WORK REQUIRED | The records beneath should be restated word for word.
#### THE DATA ####
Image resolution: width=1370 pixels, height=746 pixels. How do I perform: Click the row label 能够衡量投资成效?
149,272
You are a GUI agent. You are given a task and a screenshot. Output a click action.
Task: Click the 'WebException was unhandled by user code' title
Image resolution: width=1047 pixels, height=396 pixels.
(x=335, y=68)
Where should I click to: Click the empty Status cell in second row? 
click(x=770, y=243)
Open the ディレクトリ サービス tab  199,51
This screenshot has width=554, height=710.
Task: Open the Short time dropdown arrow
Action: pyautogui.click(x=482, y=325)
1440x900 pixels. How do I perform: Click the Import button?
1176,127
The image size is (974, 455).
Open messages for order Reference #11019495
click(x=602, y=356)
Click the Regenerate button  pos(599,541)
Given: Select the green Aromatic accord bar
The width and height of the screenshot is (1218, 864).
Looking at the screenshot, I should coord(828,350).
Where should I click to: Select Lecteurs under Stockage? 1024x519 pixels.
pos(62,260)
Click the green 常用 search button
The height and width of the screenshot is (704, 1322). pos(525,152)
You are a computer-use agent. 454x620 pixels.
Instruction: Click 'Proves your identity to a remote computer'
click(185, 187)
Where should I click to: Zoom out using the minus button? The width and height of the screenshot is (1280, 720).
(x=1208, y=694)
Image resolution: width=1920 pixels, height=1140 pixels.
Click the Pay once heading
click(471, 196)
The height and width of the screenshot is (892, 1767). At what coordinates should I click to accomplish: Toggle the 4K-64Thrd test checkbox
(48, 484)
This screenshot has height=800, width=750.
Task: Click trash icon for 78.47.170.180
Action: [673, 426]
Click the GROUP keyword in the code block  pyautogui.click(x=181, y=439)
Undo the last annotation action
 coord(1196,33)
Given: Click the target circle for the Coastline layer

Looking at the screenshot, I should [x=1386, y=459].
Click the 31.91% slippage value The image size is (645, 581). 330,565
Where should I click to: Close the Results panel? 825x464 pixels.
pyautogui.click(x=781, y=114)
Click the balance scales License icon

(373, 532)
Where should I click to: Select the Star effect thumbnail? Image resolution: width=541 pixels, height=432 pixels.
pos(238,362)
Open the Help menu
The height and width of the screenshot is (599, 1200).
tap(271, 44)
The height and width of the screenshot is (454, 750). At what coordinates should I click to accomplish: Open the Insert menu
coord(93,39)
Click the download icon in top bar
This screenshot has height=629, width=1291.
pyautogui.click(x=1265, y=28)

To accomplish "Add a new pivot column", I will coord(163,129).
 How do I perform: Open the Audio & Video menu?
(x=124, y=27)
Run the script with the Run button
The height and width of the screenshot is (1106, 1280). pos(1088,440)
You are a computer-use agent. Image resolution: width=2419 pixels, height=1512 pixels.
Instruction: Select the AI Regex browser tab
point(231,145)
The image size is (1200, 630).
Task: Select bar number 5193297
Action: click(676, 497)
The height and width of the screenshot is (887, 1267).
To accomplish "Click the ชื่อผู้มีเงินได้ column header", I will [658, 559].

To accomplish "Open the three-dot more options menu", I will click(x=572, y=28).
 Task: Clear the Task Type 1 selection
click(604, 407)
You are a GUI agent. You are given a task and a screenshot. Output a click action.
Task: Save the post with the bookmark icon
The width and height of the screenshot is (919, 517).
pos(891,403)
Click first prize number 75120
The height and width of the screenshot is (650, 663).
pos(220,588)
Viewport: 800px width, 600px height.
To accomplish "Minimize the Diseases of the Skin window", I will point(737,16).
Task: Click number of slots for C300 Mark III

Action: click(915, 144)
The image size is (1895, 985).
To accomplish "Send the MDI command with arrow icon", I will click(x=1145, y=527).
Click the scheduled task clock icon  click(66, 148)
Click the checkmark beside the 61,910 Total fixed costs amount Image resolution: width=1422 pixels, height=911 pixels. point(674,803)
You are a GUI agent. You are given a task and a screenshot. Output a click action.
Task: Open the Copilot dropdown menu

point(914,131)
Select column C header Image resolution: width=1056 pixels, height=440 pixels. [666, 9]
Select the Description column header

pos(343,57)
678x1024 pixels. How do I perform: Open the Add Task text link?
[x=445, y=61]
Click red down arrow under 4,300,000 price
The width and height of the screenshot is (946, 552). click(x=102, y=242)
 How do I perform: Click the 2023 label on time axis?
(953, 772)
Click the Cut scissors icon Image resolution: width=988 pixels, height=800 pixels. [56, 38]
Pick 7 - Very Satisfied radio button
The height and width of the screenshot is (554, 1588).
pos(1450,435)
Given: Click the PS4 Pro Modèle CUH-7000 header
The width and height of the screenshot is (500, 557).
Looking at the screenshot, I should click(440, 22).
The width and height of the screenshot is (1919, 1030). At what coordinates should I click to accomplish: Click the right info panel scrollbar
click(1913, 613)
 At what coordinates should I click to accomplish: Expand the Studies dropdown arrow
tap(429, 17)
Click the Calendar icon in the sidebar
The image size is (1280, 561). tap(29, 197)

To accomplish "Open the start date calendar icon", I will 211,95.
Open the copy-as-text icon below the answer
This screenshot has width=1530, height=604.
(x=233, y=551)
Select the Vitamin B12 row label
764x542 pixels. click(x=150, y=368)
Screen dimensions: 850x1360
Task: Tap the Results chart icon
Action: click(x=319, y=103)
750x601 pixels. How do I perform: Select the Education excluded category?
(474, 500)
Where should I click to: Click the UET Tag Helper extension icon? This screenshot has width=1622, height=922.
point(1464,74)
####
RESULT OF THIS TASK |
Image resolution: width=1370 pixels, height=746 pixels. How do I perform: Click the row label 能够衡量投资成效?
149,272
You are a GUI agent. You are given a task and a screenshot. Output a click action.
Task: Click the 'WebException was unhandled by user code' title
Image resolution: width=1047 pixels, height=396 pixels.
(x=335, y=68)
Where should I click to: Click the empty Status cell in second row? 
click(x=770, y=243)
Open the ディレクトリ サービス tab  199,51
This screenshot has width=554, height=710.
Task: Open the Short time dropdown arrow
Action: pyautogui.click(x=482, y=325)
1440x900 pixels. How do I perform: Click the Import button?
1176,127
The image size is (974, 455).
Open messages for order Reference #11019495
click(x=602, y=356)
Click the Regenerate button  pos(599,541)
Given: Select the green Aromatic accord bar
The width and height of the screenshot is (1218, 864).
Looking at the screenshot, I should coord(828,350).
Where should I click to: Select Lecteurs under Stockage? 1024x519 pixels.
pos(62,260)
Click the green 常用 search button
The height and width of the screenshot is (704, 1322). pos(525,152)
You are a computer-use agent. 454x620 pixels.
Instruction: Click 'Proves your identity to a remote computer'
click(185, 187)
Where should I click to: Zoom out using the minus button? The width and height of the screenshot is (1280, 720).
(x=1208, y=694)
Image resolution: width=1920 pixels, height=1140 pixels.
Click the Pay once heading
click(471, 196)
The height and width of the screenshot is (892, 1767). At what coordinates should I click to accomplish: Toggle the 4K-64Thrd test checkbox
(48, 484)
This screenshot has height=800, width=750.
Task: Click trash icon for 78.47.170.180
Action: [673, 426]
Click the GROUP keyword in the code block  pyautogui.click(x=181, y=439)
Undo the last annotation action
 coord(1196,33)
Given: Click the target circle for the Coastline layer

Looking at the screenshot, I should [x=1386, y=459].
Click the 31.91% slippage value The image size is (645, 581). 330,565
Where should I click to: Close the Results panel? 825x464 pixels.
pyautogui.click(x=781, y=114)
Click the balance scales License icon

(373, 532)
Where should I click to: Select the Star effect thumbnail? Image resolution: width=541 pixels, height=432 pixels.
pos(238,362)
Open the Help menu
The height and width of the screenshot is (599, 1200).
tap(271, 44)
The height and width of the screenshot is (454, 750). At what coordinates should I click to accomplish: Open the Insert menu
coord(93,39)
Click the download icon in top bar
This screenshot has height=629, width=1291.
pyautogui.click(x=1265, y=28)

To accomplish "Add a new pivot column", I will coord(163,129).
 How do I perform: Open the Audio & Video menu?
(x=124, y=27)
Run the script with the Run button
The height and width of the screenshot is (1106, 1280). pos(1088,440)
You are a computer-use agent. Image resolution: width=2419 pixels, height=1512 pixels.
Instruction: Select the AI Regex browser tab
point(231,145)
The image size is (1200, 630).
Task: Select bar number 5193297
Action: click(676, 497)
The height and width of the screenshot is (887, 1267).
To accomplish "Click the ชื่อผู้มีเงินได้ column header", I will [658, 559].

To accomplish "Open the three-dot more options menu", I will click(x=572, y=28).
 Task: Clear the Task Type 1 selection
click(604, 407)
You are a GUI agent. You are given a task and a screenshot. Output a click action.
Task: Save the post with the bookmark icon
The width and height of the screenshot is (919, 517).
pos(891,403)
Click first prize number 75120
The height and width of the screenshot is (650, 663).
pos(220,588)
Viewport: 800px width, 600px height.
To accomplish "Minimize the Diseases of the Skin window", I will point(737,16).
Task: Click number of slots for C300 Mark III

Action: click(915, 144)
The image size is (1895, 985).
To accomplish "Send the MDI command with arrow icon", I will click(x=1145, y=527).
Click the scheduled task clock icon  click(66, 148)
Click the checkmark beside the 61,910 Total fixed costs amount Image resolution: width=1422 pixels, height=911 pixels. point(674,803)
You are a GUI agent. You are given a task and a screenshot. Output a click action.
Task: Open the Copilot dropdown menu

point(914,131)
Select column C header Image resolution: width=1056 pixels, height=440 pixels. [666, 9]
Select the Description column header

pos(343,57)
678x1024 pixels. How do I perform: Open the Add Task text link?
[x=445, y=61]
Click red down arrow under 4,300,000 price
The width and height of the screenshot is (946, 552). click(x=102, y=242)
 How do I perform: Click the 2023 label on time axis?
(953, 772)
Click the Cut scissors icon Image resolution: width=988 pixels, height=800 pixels. [56, 38]
Pick 7 - Very Satisfied radio button
The height and width of the screenshot is (554, 1588).
pos(1450,435)
Given: Click the PS4 Pro Modèle CUH-7000 header
The width and height of the screenshot is (500, 557).
Looking at the screenshot, I should click(440, 22).
The width and height of the screenshot is (1919, 1030). At what coordinates should I click to accomplish: Click the right info panel scrollbar
click(1913, 613)
 At what coordinates should I click to accomplish: Expand the Studies dropdown arrow
tap(429, 17)
Click the Calendar icon in the sidebar
The image size is (1280, 561). tap(29, 197)

To accomplish "Open the start date calendar icon", I will 211,95.
Open the copy-as-text icon below the answer
This screenshot has width=1530, height=604.
(x=233, y=551)
Select the Vitamin B12 row label
764x542 pixels. click(x=150, y=368)
Screen dimensions: 850x1360
Task: Tap the Results chart icon
Action: click(x=319, y=103)
750x601 pixels. How do I perform: Select the Education excluded category?
(474, 500)
Where should I click to: Click the UET Tag Helper extension icon? This screenshot has width=1622, height=922.
point(1464,74)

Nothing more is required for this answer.